Tarantino su Tarantino: un’analisi cinematografico-musicale tra omonimi

di Alessandro Mainini

Ti chiami Tarantino ma di nome non fai Quentin. Una carriera nel mondo del cinema ti è pressoché preclusa causa omonimie con non secondari registi, per cui ti butti sulla musica ma non vuoi rinunciare a parlare di riprese e di telecamere. E allora che fai? Scrivi una canzone che parla di moviola.

Una vita al VAR è il nuovo singolo di Tarantino, che di nome fa Francesco e viene da Palermo. Un elegante pianoforte, linee di basso e di batteria discrete che lasciano lo spazio al testo, vero protagonista di questa traccia scritta “in un momento di forte rabbia, in cui sentivo tutti gli occhi puntati su di me, pronti a regalare giudizi gratuiti e mai costruttivi”, racconta Francesco.

“Proprio a questa sensazione si deve la metafora del Var, strumento che analizza al rallentatore tutti gli errori commessi, e il riferimento all’emisfero calcistico, sempre pronto a giudicare per il minimo errore. L’assenza dell’Italia dai mondiali di calcio inoltre diventa bandiera della sensazione di totale privazione e smarrimento che ho vissuto.”

Puoi ascoltare Una vita al VAR qui sotto, ma dato che ci sfiziava l’intrigante caso di omonimia fra il musicista e il regista, ci siamo divertiti a sottoporre un quesito a Francesco: quale canzone assoceresti a ogni film di Tarantino? Ecco quello che ne è uscito.

A Le iene non posso che associare Shoot the Runner dei Kasabian, sia per le sonorità che per lo spirito del testo: la regina cantata dai Kasabian l’ho immaginata come la refurtiva del film, qualcosa da rincorrere a tutti i costi, vivendo la vita con frenesia e come se ogni giorno fosse l’ultimo.

A Pulp Fiction assocerei Jesus of Suburbia dei Green Day; come il film, anche il brano sembra essere diviso in una sorta di capitoli musicali che, susseguendosi tra loro, formano una storia completa, che quasi segue quella del film. La frase iniziale del testo non poteva non farmi pensare allo storico monologo di Samuel L. Jackson sul passo della Bibbia e a tutta la sua filosofia di redenzione che sembra essere racchiusa al meglio nelle parole dei Green Day “Sono il figlio della rabbia e dell’amore, il Gesù di periferia, dalla Bibbia di nessuna delle precedenti”. In un’altra parte del testo, si canta “E Mary Jane a farmi diventare pazzo facendomi la cocaina di qualcun altro”; come non si può rivedere in questo il famosissimo capitolo che termina con l’overdose di Mia Wallace?

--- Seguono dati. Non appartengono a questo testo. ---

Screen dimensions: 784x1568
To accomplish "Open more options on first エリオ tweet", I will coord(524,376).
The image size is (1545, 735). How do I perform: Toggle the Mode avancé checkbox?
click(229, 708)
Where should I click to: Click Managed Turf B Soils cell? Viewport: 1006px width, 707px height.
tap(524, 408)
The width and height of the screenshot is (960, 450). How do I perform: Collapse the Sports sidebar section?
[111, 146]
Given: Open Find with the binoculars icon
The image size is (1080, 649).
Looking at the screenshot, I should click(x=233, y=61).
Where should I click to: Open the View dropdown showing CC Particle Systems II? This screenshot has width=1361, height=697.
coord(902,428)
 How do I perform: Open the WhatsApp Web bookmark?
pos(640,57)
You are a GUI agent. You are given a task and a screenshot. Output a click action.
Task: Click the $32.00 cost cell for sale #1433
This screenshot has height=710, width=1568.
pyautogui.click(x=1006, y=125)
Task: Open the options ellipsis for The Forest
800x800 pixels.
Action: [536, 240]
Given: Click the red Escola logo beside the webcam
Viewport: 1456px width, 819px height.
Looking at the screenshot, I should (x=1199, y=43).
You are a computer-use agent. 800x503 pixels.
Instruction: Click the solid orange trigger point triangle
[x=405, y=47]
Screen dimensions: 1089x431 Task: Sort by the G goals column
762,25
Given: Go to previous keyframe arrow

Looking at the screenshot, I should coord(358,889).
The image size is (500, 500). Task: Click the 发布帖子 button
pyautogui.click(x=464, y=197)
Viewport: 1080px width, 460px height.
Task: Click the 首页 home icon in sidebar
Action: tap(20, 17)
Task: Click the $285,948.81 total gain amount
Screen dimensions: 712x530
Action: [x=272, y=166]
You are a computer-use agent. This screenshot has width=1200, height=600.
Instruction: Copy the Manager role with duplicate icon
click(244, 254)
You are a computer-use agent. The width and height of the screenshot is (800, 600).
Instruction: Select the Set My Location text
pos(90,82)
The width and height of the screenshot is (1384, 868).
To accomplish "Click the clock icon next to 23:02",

In Jackie Brown ho rivisto immediatamente le scene assurde e folli del videoclip di Learn to Fly dei Foo Fighters, e Dave Grohl nei panni di una hostess molto eccentrica mi ha rimandato alla protagonista del film, più che hostess trafficante di denaro e droga. Kill Bill mi ha riportato a Torture dei Rival Sons, sia per le sonorità perfette per scene di combattimento sia per  il senso di vendetta sadica che sfocia nella tortura del testo.

Grindhouse mia ha fatto pensare a Song 2 dei Blur, per i suoni del brano che subito mi evocano alta velocità e adrenalina. Bastardi senza gloria mi ha subito trasportato all’interno del videoclip di Megalomaniac degli Incubus, che ironizza con diverse immagini sulla figura di Hitler e sui simboli del nazismo.

Django è una storia che si contestualizza in un periodo di presa di coscienza e lotta per la liberazione da parte degli schiavi delle piantagioni, pertanto non potevo non andare a ricercare un suo gemello musicale nel genere reggae, in particolare in Dung a Babylon di Alborosie. A The Hateful Eight ho accostato When the Levee Breaks dei Led Zeppelin, perché il testo mi ha riportato alla mente i viaggiatori bloccati da un clima ostile, lontani da casa e che fanno i conti con la loro cattiveria e il loro cinismo.